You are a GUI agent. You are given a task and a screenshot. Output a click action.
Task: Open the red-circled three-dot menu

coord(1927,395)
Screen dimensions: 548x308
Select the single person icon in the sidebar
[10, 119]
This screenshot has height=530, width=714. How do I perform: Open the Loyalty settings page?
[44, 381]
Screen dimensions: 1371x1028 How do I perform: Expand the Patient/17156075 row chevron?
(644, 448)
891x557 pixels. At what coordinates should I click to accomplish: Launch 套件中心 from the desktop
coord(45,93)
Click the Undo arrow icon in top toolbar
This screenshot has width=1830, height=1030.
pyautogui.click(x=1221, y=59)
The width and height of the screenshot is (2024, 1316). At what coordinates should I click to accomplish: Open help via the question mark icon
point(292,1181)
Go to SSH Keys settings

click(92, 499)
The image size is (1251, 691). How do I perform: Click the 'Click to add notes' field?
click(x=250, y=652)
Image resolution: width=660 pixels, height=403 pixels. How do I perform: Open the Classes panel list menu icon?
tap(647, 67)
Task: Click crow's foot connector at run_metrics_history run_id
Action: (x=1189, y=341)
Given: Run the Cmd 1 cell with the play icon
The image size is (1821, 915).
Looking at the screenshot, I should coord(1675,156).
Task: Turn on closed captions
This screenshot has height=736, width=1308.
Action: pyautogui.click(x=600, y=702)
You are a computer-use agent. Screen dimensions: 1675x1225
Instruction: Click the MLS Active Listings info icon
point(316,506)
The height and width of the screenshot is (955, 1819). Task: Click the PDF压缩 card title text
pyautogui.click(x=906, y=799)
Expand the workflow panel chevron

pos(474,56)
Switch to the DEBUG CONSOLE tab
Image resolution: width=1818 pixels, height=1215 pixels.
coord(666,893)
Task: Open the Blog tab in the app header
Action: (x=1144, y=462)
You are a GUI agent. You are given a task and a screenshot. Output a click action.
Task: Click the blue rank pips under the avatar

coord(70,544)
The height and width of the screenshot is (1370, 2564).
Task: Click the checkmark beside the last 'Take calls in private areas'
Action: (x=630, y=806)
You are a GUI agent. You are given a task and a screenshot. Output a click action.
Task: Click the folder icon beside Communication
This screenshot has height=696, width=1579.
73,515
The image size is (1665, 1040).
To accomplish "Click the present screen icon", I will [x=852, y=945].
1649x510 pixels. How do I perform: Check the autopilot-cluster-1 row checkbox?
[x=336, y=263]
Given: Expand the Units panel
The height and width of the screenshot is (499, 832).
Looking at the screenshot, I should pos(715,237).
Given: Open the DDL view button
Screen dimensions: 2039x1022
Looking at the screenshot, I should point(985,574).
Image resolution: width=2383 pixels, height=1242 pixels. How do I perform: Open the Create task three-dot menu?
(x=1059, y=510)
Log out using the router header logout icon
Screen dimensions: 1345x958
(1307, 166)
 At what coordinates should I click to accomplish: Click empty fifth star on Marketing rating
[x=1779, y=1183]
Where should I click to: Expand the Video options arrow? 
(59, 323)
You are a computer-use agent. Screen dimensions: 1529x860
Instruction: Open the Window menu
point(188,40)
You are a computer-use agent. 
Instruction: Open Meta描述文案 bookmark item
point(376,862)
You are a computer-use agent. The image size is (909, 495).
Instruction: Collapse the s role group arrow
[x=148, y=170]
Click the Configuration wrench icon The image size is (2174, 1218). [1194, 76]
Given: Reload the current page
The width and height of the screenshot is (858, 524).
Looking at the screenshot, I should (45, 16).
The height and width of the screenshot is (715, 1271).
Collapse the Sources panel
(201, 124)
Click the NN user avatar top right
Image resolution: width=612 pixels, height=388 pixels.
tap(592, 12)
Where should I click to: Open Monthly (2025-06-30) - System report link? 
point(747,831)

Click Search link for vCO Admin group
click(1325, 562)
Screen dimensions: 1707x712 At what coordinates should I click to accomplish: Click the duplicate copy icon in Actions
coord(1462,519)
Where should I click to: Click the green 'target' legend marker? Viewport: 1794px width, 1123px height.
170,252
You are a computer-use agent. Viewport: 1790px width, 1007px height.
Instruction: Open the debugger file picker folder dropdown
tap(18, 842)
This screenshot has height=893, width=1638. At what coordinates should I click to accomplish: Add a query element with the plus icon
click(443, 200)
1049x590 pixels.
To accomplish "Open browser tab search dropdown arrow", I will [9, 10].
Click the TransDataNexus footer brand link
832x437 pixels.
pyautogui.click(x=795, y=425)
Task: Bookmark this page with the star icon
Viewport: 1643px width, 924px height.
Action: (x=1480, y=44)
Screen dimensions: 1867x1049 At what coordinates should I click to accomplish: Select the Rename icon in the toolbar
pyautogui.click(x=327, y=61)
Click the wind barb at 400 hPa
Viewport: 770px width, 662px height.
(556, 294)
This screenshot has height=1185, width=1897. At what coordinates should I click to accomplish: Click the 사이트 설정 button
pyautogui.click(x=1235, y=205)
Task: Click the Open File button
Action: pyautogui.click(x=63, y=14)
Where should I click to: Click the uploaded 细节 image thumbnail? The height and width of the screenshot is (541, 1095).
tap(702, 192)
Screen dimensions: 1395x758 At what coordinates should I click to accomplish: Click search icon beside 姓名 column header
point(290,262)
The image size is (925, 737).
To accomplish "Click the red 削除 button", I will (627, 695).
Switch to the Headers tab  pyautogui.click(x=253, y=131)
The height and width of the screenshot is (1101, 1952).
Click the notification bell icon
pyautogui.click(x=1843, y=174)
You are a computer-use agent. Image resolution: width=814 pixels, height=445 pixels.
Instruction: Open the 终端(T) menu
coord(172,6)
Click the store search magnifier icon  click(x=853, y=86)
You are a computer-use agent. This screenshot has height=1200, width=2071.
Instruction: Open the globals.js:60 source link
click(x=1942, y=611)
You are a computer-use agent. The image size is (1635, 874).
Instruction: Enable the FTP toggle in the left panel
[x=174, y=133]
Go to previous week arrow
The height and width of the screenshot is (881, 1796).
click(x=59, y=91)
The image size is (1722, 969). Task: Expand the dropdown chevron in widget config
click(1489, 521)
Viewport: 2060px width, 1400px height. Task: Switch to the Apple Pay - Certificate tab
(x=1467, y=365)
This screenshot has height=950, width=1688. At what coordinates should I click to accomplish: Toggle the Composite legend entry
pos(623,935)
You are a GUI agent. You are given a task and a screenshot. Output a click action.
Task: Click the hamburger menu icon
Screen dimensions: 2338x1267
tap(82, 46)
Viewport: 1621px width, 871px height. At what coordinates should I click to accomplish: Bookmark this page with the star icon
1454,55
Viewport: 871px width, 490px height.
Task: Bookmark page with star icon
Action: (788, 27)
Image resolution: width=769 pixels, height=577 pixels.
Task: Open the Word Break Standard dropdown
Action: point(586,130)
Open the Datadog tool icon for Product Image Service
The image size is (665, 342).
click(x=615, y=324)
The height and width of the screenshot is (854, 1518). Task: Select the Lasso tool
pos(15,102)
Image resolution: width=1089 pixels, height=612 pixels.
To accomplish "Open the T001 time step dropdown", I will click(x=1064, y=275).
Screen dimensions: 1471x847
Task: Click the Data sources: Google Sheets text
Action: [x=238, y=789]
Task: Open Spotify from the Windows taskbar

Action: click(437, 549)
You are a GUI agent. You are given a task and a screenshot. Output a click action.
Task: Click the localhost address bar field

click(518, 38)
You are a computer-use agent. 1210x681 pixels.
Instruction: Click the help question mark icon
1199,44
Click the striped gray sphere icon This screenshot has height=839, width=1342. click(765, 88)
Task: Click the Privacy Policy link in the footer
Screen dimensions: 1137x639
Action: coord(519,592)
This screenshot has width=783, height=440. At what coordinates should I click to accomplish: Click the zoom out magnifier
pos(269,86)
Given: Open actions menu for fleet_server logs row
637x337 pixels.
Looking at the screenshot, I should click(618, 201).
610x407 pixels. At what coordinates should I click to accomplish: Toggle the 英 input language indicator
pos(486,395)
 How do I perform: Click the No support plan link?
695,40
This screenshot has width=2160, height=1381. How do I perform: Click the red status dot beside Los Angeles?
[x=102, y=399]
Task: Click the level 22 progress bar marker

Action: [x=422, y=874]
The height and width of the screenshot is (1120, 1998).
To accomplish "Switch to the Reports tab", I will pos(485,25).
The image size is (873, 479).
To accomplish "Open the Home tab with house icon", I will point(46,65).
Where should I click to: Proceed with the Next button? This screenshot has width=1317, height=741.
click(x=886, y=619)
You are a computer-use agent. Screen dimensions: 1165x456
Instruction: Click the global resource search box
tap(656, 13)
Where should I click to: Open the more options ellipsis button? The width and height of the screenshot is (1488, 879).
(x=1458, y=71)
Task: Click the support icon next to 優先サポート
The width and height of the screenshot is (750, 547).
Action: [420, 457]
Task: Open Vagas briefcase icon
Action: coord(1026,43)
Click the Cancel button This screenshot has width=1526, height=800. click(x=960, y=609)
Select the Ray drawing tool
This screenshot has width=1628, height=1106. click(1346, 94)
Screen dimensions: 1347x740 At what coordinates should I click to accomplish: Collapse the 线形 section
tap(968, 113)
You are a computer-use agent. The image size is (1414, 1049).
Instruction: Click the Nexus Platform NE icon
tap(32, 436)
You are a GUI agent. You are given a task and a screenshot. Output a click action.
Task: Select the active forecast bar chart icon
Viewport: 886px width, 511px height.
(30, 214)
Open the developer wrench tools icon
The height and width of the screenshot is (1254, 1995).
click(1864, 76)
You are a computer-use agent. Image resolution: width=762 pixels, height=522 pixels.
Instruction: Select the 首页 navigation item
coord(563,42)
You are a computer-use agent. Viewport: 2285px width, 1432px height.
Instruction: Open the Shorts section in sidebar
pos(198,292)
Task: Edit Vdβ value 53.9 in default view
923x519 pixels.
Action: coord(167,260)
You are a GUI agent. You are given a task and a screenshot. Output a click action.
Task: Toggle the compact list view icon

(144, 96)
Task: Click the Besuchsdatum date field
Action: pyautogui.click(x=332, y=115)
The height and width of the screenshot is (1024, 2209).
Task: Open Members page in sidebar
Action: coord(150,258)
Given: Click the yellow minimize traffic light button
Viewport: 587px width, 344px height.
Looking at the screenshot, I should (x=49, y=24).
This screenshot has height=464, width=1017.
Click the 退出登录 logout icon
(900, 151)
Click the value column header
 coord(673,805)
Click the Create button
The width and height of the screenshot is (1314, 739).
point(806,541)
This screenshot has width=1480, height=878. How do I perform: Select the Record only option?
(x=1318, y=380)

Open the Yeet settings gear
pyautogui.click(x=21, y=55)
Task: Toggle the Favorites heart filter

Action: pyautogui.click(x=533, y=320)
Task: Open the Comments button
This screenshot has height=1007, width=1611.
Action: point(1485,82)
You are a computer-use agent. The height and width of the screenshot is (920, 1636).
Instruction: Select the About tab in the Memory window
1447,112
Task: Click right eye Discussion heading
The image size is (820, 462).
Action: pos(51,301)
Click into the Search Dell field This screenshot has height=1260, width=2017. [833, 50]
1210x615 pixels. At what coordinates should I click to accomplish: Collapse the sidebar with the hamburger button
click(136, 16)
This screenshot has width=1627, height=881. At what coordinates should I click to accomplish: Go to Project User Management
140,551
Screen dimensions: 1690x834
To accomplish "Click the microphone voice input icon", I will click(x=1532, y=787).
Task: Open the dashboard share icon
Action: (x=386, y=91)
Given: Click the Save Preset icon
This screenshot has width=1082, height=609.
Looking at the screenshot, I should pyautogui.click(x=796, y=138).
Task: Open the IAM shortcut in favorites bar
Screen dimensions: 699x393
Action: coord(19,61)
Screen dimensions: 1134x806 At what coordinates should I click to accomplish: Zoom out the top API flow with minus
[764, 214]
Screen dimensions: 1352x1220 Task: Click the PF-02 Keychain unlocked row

» The problem: Which of the lines above hold the string "right"? Pick each of them out.

» Answer area:
Click the NN user avatar top right
Task: Click right eye Discussion heading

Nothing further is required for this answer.